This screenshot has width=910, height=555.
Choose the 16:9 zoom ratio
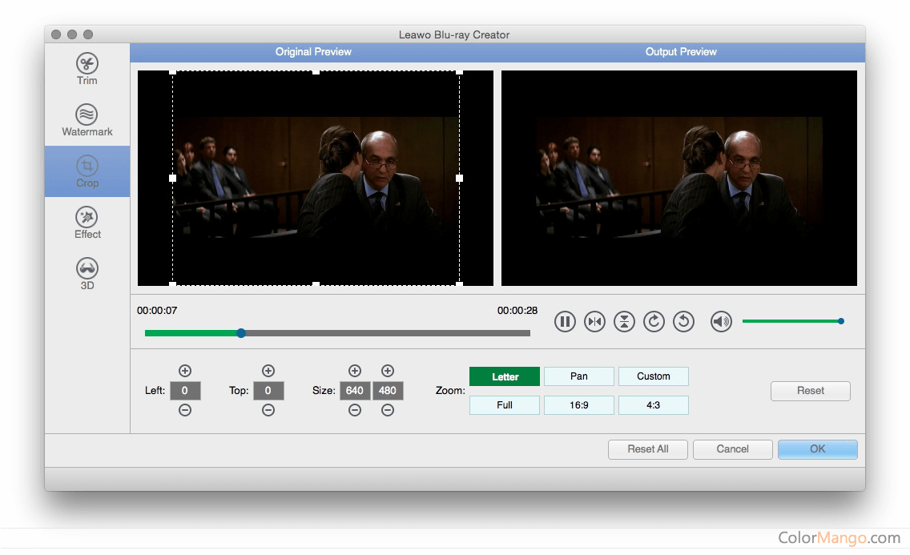pos(578,405)
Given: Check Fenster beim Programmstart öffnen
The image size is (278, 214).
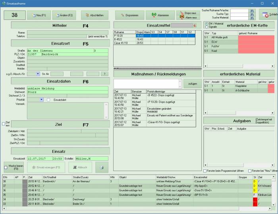Looking at the screenshot, I should point(205,171).
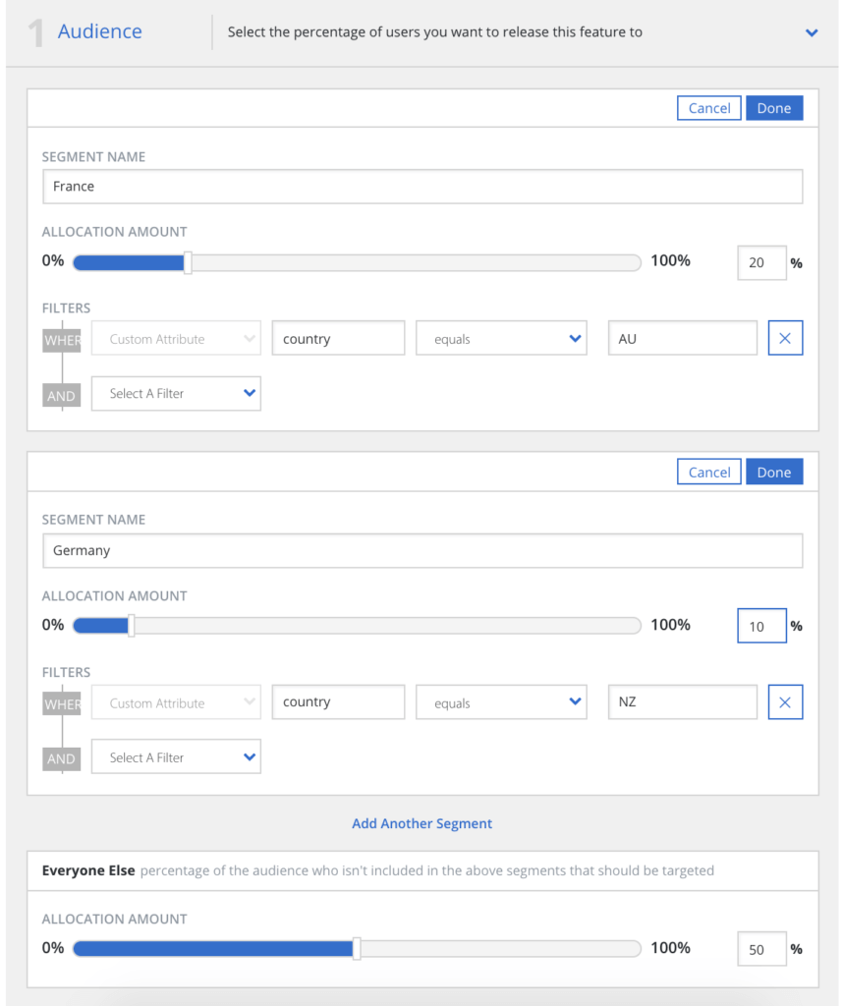Click Done for the Germany segment
Viewport: 843px width, 1006px height.
[x=774, y=472]
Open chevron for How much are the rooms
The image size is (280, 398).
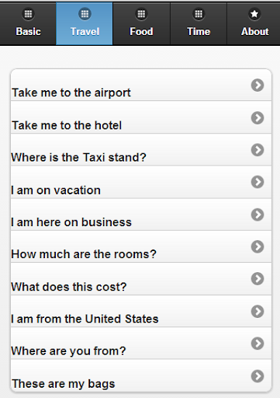click(258, 246)
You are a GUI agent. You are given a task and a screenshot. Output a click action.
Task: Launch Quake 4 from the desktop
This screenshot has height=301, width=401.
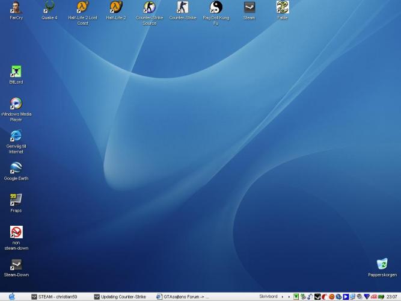pyautogui.click(x=49, y=8)
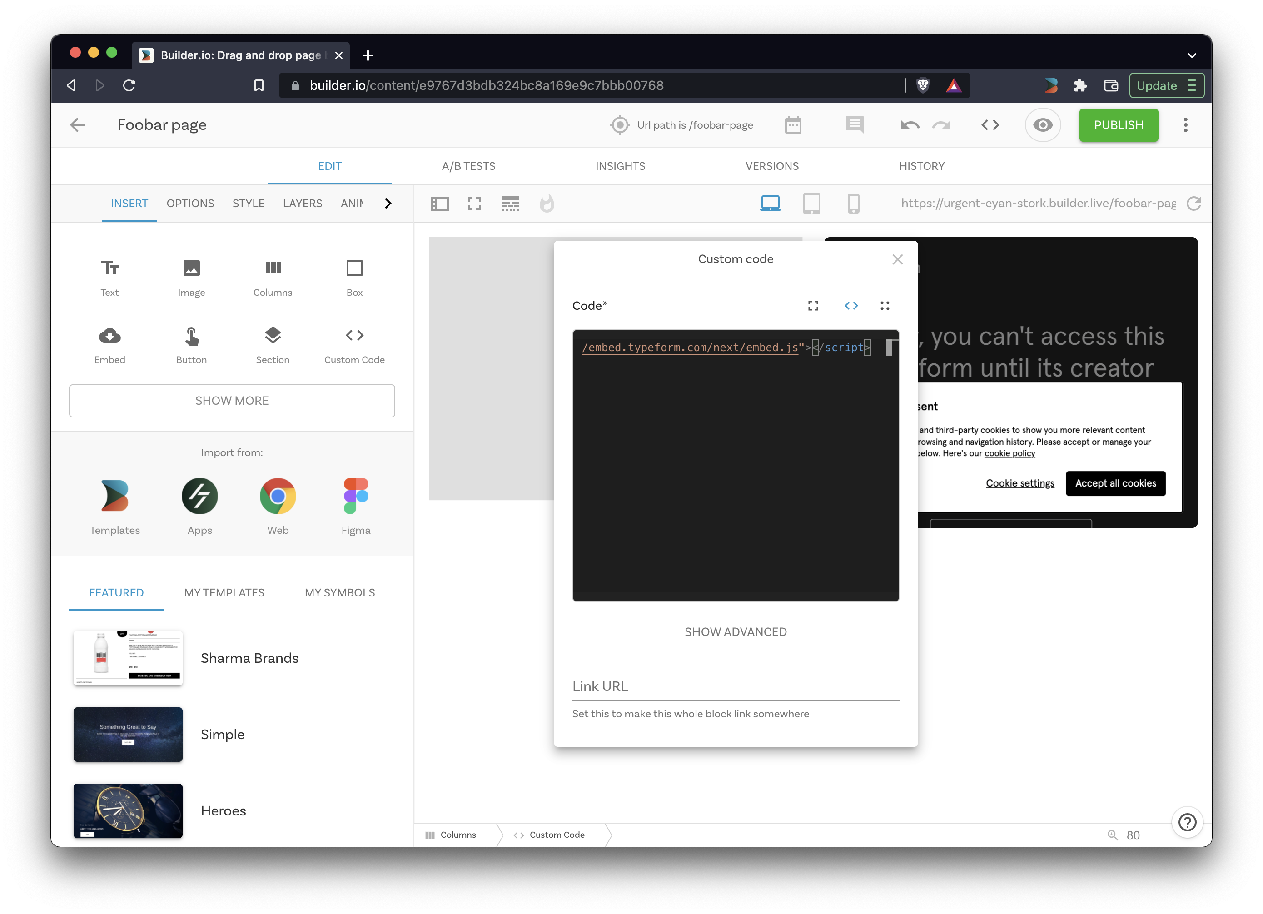Expand more tabs with right chevron
This screenshot has width=1263, height=914.
(388, 203)
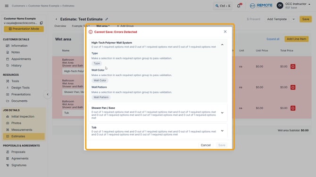Copy customer email with clipboard icon
The width and height of the screenshot is (316, 177).
pos(42,23)
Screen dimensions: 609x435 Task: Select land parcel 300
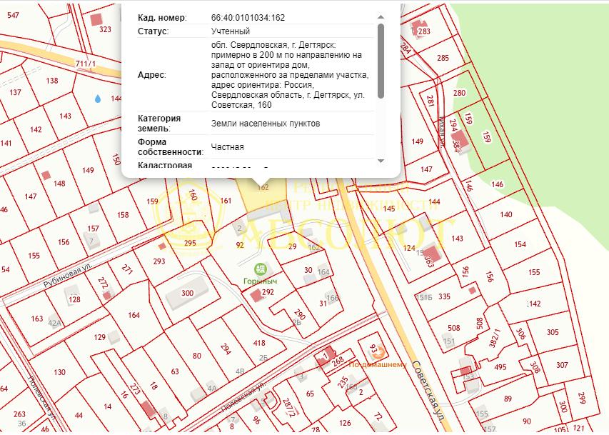point(187,293)
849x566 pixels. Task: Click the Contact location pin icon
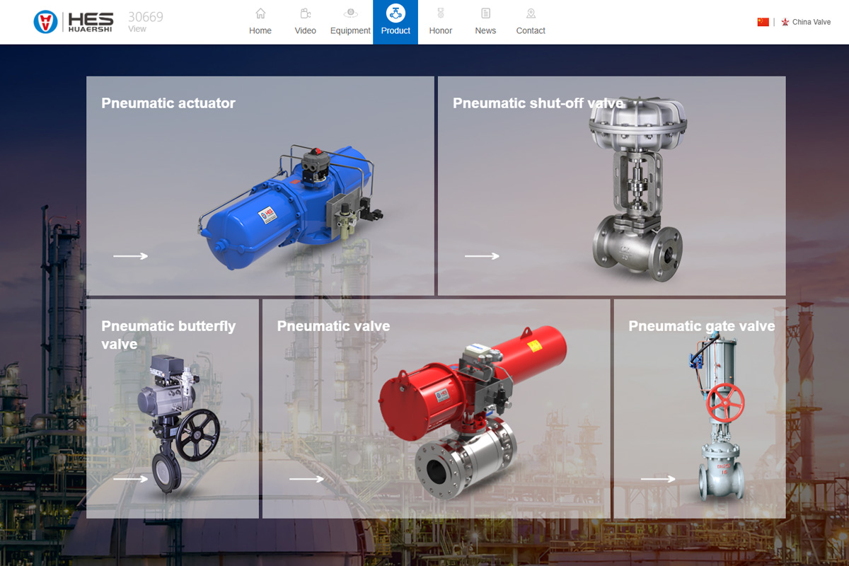click(531, 13)
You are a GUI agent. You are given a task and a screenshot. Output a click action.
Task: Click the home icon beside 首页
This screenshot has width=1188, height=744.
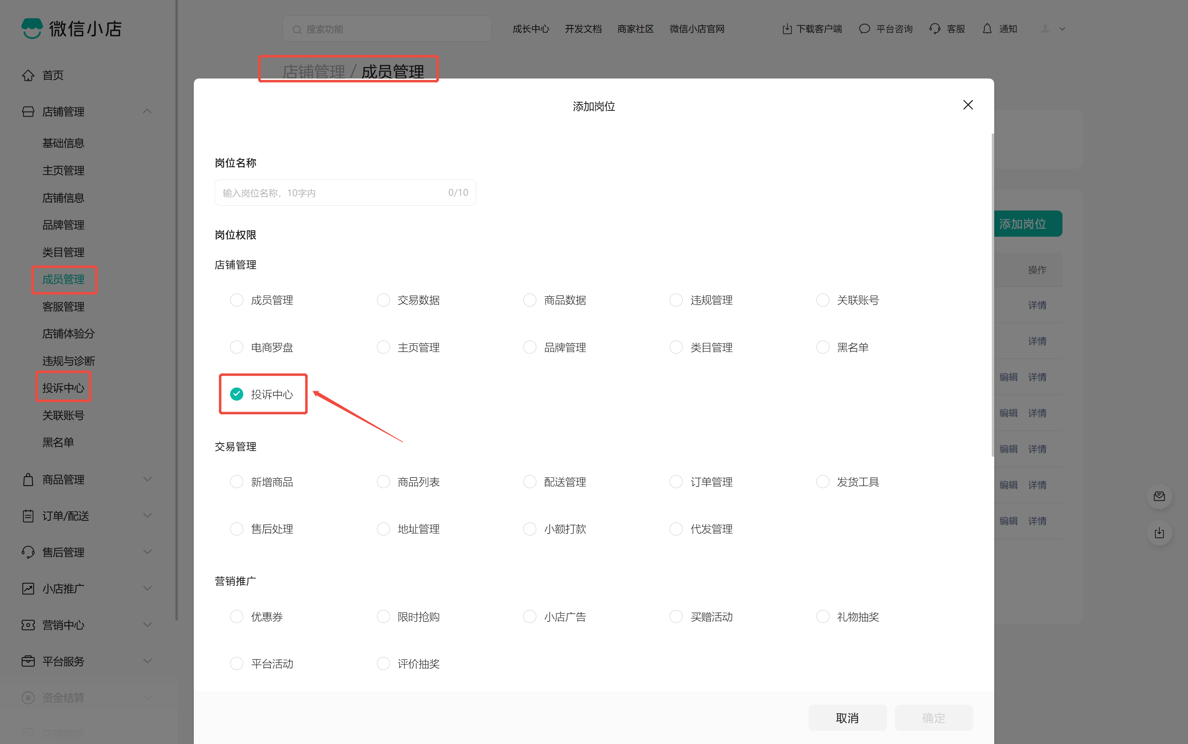[x=28, y=75]
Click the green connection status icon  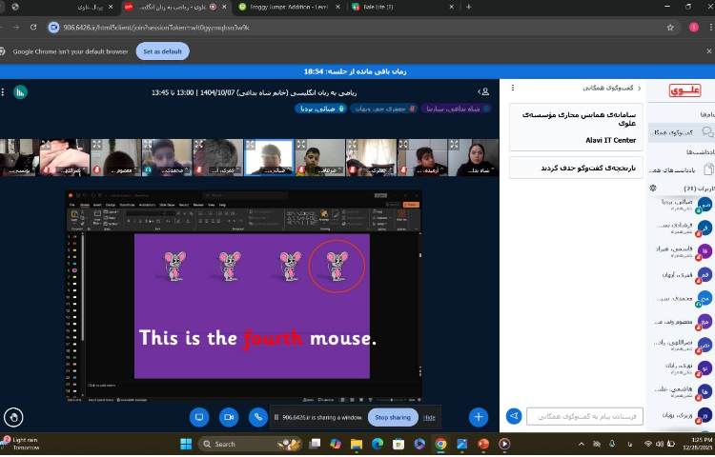(20, 92)
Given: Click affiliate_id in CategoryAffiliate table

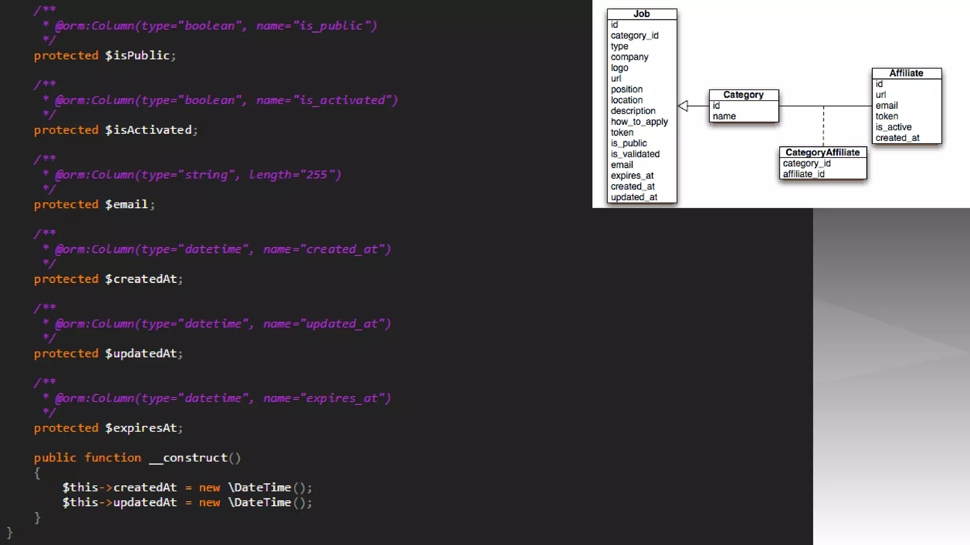Looking at the screenshot, I should click(x=803, y=174).
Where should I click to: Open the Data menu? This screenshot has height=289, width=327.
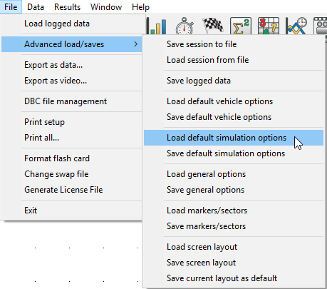coord(36,7)
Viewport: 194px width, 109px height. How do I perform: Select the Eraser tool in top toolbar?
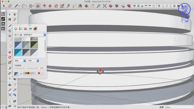coord(10,6)
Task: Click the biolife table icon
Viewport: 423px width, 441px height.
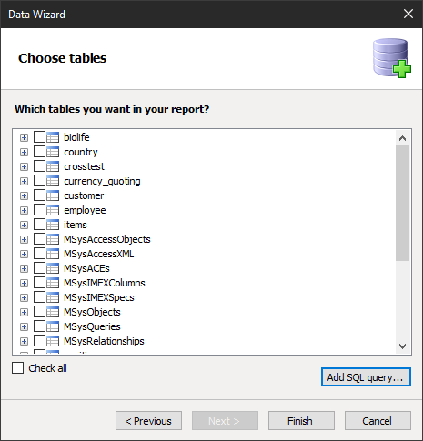Action: pyautogui.click(x=53, y=137)
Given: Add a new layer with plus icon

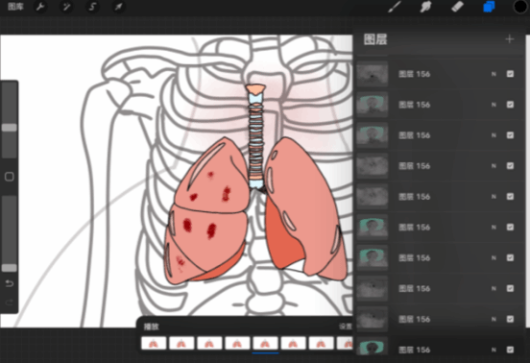Looking at the screenshot, I should coord(510,39).
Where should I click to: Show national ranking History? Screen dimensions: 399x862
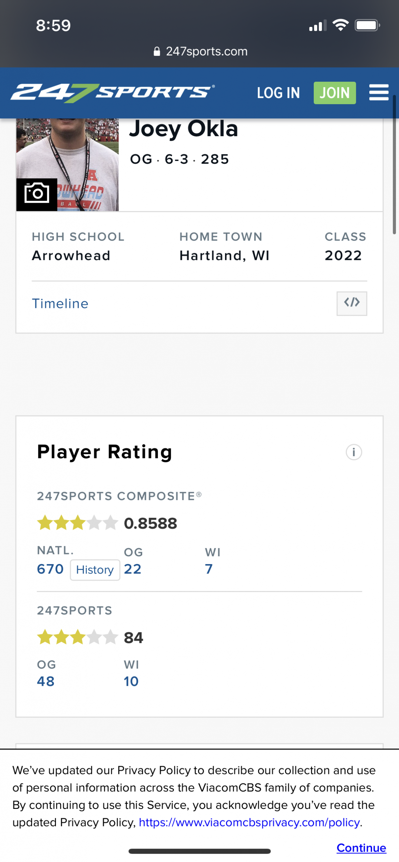click(95, 570)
# # #
WHAT THE EXERCISE ASKS: Please render the stretch of items from the line containing "Open chevron for How much are the rooms" through the line containing "click(258, 246)", both included, as a Markdown table with the columns Row and Line. Skip blank lines and leave the pictures out.

ANSWER BELOW:
| Row | Line |
|---|---|
| 1 | Open chevron for How much are the rooms |
| 2 | The image size is (280, 398). |
| 3 | click(258, 246) |